2004 Denver Annual Meeting (November 7–10, 2004)

Paper No. 9
Presentation Time: 8:00 AM-12:00 PM


METZGER, Ellen P. and SEDLOCK, Richard L., Geology, San Jose State Univ, San Jose, CO 95192-0102, metzger@geosun.sjsu.edu

The South Bay Geo-Diversity Project (SBGDP), a two-year pilot program funded by the National Science Foundation's "Opportunities to Enhance Diversity in the Geo-Sciences" initiative, takes a multifaceted, multilevel approach to increasing the participation of underrepresented groups in geoscience education and research. The SBGDP leverages existing programs and collaborations and builds upon fourteen years of extensive experience in Earth science education by merging a new student component with a highly successful teacher professional development program (the Bay Area Earth Science Institute) in a focused effort to enhance diversity in the geosciences.

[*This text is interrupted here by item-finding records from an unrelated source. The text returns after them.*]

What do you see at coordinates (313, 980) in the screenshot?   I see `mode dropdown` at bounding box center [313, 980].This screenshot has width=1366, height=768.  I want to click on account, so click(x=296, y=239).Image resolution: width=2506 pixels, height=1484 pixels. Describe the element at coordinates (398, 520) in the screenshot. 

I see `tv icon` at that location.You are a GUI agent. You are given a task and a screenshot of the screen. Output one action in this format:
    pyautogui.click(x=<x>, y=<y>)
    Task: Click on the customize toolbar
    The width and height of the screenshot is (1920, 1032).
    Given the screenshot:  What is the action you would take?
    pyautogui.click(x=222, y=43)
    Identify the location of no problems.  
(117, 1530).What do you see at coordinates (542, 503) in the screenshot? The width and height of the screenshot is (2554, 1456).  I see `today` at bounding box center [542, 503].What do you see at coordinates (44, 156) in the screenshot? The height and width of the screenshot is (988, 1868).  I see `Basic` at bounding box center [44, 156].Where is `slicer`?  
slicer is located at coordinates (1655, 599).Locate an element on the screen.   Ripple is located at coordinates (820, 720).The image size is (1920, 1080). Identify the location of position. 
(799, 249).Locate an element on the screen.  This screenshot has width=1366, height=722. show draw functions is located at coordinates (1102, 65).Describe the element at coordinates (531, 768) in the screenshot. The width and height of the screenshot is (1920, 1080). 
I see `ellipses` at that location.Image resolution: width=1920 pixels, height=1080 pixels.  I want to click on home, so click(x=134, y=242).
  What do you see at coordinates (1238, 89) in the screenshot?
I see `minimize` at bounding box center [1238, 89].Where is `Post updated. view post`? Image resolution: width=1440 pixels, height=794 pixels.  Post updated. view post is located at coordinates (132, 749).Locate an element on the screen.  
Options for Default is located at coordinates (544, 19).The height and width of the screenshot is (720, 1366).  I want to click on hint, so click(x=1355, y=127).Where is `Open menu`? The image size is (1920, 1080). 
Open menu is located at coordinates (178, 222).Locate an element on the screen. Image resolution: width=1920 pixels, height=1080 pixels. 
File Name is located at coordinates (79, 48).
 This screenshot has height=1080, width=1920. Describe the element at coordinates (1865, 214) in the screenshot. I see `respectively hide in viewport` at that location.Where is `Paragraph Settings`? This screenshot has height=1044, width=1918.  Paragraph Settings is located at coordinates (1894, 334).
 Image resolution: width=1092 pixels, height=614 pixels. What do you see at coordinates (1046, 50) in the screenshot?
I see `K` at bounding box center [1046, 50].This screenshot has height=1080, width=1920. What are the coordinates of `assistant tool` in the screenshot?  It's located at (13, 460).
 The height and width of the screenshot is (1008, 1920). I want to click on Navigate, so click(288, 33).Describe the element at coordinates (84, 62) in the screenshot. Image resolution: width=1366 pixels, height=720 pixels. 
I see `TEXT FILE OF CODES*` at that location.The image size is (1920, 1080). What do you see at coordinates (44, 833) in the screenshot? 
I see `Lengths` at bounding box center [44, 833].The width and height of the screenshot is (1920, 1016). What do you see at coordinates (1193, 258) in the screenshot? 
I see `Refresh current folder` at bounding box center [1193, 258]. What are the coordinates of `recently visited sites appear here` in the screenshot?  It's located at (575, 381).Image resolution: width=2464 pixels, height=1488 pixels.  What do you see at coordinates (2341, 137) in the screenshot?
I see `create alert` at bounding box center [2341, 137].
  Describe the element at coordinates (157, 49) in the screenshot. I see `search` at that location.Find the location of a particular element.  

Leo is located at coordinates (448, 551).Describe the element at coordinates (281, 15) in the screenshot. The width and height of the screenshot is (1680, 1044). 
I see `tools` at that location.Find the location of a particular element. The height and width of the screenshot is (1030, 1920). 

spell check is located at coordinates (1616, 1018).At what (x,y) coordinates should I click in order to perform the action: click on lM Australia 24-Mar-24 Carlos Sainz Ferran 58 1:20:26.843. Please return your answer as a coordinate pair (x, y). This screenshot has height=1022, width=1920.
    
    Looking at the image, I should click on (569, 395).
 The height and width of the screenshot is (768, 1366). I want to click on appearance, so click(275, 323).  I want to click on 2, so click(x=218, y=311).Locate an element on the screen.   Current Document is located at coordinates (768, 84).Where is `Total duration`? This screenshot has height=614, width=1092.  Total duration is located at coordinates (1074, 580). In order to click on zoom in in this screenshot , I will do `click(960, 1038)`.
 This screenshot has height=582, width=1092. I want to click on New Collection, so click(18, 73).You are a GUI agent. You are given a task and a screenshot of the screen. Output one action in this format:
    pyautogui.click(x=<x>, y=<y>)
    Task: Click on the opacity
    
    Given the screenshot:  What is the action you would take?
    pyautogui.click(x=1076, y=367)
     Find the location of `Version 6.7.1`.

The primary objectives of the SBGDP are to: 1) team with San José State University’s MESA (Mathematics, Engineering, Science Achievement) Schools Program to provide underrepresented middle and high school students with summer and academic-year enrichment activities in the geosciences; 2) offer professional development workshops for middle and high school teachers and support their teaching of geoscience with appropriate materials; 3) partner with San José City College and National Hispanic University to improve access to the geosciences by engaging introductory students in active learning experiences and raising their awareness of educational and career opportunities; 4) involve selected high school and college students in earth science research, education, and service projects; 5) supply year-round mentoring and support activities for students at all levels; and 6) furnish partial scholarships to students who wish to pursue a geology or earth science degree at San José State University (SJSU).

SBGDP activities to date include: 1) summer workshops for 32 middle and high school teachers; 2) class visits to introductory earth science classes at SJSU and our partner community colleges; 3) field trips for students and teachers to explore the San Andreas fault and Pinnacles National Monument; and 4) paid internships for community college students. Four community college students assisted with an x-ray diffraction study of clay minerals from wells in the Santa Clara Valley and geologic mapping of nearby Santa Teresa Hills County Park.